Oleh: Edi Sugianto, Ketua LPPM IAI Al Ghurabaa Jakarta, dan Dosen AIK UMJ
Para Capres-cawapres belum turun panggung, nitizen dan para pendukung setianya di seluruh penjuru dunia sudah ramai-ramai memperdebatkan gagasan dari jagoannya masing-masing.
Menurut saya, ini fenomena positif bagi demokrasi kita. Memang, apatisme politik harus terus diberangus, agar demokrasi kita semakin bermutu hingga akar rumput.
Di berbagai grup-grup Medsos. Mulai grup keluarga, alumni, dan komunitas-komunitas lainnya, ramai dengan komentar debat. Ada yang argumentatif, lelucon, dan irasional.
Kini, masyarakat mulai sadar bahwa dialog atau dialektika demokrasi adalah persoalan urgen. Misalnya, harga-harga bahan pokok dan layanan lainnya adalah output dari kebijakan pemerintah. So, salah memilih pemimpin, secara politik akan berakibat fatal bagi kebijakan-kebijakan kehidupan bermasyarakat, bisa lima tahun, bahkan berkelanjutan.
Menurut sebagian kalangan, format debat yang diadakan KPU adalah kurang menarik, sebab terlalu menoton.
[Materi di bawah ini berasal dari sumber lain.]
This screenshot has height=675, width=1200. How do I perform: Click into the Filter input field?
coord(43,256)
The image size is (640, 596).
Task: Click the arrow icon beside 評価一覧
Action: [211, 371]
Misalnya, panelis seakan hanya bertugas pembuka soal, atau kurang interaktif.
Budaya dialektika dalam bentuk lisan (debat) tidak sama dengan tulisan. Mestinya, debat terbuka lebih asyik dibanding percakapan di potcast, kampus, dan Medsos. Namun, sepertinya fenomena memperdebatkan “debat” adalah lebih menarik dibanding dengan debat aslinya.